Objective:
Please render the lines as a JSON list of strings, one string per line and blank lines left out, starting at the line that contains "Given: Go to next page arrow" and stopping after the line that contains "click(x=1081, y=533)".

[Item coordinate data]
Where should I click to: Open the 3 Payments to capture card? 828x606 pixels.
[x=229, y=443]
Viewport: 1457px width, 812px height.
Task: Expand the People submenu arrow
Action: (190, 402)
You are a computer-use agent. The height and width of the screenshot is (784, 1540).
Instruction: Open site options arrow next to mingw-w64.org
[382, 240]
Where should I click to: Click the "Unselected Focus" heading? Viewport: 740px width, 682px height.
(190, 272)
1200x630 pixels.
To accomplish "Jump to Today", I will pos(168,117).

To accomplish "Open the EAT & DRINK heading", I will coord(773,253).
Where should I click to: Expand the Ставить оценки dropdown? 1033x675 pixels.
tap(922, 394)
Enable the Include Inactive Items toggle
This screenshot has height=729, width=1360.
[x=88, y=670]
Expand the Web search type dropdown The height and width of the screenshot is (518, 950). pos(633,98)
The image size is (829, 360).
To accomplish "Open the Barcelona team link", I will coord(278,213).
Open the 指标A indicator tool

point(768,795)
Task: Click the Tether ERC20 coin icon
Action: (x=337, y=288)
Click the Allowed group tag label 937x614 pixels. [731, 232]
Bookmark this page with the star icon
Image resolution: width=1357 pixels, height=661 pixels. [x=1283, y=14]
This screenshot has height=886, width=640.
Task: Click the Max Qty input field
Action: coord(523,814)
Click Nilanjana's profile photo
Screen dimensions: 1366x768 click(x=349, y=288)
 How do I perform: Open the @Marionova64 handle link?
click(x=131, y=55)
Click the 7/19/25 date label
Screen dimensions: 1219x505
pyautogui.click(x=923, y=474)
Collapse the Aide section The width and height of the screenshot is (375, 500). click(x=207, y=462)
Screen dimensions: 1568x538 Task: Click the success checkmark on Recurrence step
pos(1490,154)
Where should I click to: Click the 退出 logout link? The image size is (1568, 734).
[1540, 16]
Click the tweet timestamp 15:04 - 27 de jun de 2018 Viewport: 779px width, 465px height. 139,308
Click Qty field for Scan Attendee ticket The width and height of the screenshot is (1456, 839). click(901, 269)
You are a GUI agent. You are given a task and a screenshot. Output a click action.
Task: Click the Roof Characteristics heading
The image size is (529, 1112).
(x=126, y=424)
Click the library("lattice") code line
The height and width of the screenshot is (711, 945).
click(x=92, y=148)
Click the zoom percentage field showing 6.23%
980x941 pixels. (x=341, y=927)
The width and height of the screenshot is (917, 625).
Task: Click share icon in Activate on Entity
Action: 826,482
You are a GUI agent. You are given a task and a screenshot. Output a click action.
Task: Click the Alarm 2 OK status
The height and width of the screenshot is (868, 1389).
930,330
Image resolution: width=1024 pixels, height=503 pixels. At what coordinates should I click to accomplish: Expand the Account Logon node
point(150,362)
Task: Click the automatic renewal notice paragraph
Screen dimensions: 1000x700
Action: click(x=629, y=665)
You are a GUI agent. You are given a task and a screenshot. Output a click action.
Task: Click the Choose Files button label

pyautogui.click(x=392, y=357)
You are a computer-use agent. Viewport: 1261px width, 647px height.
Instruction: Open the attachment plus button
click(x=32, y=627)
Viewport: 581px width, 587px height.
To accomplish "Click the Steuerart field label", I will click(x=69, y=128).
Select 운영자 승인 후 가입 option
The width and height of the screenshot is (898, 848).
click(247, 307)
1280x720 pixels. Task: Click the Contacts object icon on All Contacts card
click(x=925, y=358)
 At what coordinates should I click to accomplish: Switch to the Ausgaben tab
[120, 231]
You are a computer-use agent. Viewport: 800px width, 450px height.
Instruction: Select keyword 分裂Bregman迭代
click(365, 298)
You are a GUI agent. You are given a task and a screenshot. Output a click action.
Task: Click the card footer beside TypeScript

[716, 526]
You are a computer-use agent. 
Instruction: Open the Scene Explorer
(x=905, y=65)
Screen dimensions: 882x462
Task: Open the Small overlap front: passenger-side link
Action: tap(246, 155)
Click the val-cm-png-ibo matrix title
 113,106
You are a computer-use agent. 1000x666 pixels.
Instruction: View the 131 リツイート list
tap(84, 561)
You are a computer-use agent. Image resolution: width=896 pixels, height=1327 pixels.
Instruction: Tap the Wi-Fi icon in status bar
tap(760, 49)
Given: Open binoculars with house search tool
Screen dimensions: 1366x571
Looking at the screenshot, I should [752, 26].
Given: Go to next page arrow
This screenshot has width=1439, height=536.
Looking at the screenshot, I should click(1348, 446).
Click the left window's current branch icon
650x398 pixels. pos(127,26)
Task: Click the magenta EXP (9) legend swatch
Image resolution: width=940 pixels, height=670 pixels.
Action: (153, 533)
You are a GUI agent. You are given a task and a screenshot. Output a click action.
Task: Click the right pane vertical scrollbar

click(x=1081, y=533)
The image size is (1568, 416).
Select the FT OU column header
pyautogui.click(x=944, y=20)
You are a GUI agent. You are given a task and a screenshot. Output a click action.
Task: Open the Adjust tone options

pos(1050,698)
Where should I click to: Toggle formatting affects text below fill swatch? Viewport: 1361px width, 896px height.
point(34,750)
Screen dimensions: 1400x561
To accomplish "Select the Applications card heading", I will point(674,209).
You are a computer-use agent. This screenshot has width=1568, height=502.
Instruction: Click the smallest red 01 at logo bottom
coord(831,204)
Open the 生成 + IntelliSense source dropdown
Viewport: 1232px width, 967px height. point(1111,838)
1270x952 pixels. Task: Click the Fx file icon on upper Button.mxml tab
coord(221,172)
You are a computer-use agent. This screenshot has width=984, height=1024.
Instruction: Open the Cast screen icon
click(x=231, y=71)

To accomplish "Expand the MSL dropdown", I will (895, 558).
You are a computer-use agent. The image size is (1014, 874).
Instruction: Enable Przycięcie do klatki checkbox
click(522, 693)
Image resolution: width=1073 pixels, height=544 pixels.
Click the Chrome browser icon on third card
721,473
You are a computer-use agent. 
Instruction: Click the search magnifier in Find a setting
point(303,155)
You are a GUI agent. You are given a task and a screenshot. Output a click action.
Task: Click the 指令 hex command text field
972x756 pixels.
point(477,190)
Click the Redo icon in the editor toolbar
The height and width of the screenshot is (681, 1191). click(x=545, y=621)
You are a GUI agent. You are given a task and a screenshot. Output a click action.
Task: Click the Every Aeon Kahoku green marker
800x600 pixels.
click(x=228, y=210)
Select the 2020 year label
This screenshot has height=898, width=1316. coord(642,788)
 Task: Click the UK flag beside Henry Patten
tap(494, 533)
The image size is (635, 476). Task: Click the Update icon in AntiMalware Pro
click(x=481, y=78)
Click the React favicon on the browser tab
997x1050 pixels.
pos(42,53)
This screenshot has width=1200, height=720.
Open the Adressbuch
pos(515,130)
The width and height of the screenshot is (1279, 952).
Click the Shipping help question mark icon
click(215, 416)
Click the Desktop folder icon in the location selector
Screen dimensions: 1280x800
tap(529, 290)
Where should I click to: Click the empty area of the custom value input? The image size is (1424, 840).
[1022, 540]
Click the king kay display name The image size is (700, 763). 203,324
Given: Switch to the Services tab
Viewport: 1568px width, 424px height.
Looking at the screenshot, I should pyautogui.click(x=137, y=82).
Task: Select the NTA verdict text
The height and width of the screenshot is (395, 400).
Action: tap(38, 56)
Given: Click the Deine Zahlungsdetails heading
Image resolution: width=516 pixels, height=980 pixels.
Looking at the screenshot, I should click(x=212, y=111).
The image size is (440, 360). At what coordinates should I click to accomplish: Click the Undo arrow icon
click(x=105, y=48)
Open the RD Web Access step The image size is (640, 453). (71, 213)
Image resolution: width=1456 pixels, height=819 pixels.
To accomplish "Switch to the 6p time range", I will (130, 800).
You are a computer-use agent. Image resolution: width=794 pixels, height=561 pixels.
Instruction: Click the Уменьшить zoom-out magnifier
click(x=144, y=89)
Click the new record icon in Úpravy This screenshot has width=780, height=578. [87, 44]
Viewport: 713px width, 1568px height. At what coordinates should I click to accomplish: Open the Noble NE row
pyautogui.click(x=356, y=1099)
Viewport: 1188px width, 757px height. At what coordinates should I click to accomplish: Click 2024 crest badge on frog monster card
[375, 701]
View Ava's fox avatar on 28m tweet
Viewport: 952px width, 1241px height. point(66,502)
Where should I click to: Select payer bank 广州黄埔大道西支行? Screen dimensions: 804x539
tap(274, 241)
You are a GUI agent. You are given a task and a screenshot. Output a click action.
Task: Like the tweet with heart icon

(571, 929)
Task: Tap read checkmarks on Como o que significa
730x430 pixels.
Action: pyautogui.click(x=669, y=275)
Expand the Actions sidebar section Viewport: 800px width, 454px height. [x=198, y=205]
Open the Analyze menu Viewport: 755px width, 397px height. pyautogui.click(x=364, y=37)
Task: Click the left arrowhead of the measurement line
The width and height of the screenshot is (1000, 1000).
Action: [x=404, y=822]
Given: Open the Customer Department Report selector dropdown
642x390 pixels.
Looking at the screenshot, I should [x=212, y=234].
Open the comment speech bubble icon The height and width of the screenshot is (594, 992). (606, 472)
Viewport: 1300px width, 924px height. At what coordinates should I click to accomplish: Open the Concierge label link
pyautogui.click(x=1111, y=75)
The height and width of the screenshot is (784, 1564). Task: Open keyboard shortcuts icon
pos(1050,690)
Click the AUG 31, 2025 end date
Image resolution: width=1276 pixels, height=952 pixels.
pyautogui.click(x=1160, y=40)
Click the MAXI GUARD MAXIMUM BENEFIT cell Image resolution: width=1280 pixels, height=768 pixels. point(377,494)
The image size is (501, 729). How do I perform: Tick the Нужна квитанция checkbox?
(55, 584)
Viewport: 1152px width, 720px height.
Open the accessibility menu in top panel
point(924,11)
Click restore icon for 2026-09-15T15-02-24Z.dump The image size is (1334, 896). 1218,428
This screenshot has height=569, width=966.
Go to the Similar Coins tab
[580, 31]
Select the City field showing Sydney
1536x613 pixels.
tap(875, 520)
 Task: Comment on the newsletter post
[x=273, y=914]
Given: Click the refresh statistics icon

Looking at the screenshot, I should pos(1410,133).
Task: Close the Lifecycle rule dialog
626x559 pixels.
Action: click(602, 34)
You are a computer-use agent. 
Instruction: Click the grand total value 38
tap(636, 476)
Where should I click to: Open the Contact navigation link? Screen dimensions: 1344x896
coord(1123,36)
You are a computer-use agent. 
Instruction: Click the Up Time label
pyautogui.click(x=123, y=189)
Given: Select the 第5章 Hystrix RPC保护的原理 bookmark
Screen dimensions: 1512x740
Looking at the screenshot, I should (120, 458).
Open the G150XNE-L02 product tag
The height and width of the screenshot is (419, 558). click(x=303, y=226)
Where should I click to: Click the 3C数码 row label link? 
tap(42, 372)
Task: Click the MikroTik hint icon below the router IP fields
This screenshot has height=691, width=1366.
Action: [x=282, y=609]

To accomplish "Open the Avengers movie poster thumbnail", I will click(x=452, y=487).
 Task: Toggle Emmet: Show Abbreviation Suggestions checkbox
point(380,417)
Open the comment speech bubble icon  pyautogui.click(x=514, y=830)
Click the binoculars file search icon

Solution to this exercise:
[
  "Given: Go to next page arrow",
  "This screenshot has width=1439, height=536.",
  "Looking at the screenshot, I should click(1348, 446).",
  "Click the left window's current branch icon",
  "650x398 pixels. pos(127,26)",
  "Task: Click the magenta EXP (9) legend swatch",
  "Image resolution: width=940 pixels, height=670 pixels.",
  "Action: (153, 533)",
  "You are a GUI agent. You are given a task and a screenshot. Output a click action.",
  "Task: Click the right pane vertical scrollbar",
  "click(x=1081, y=533)"
]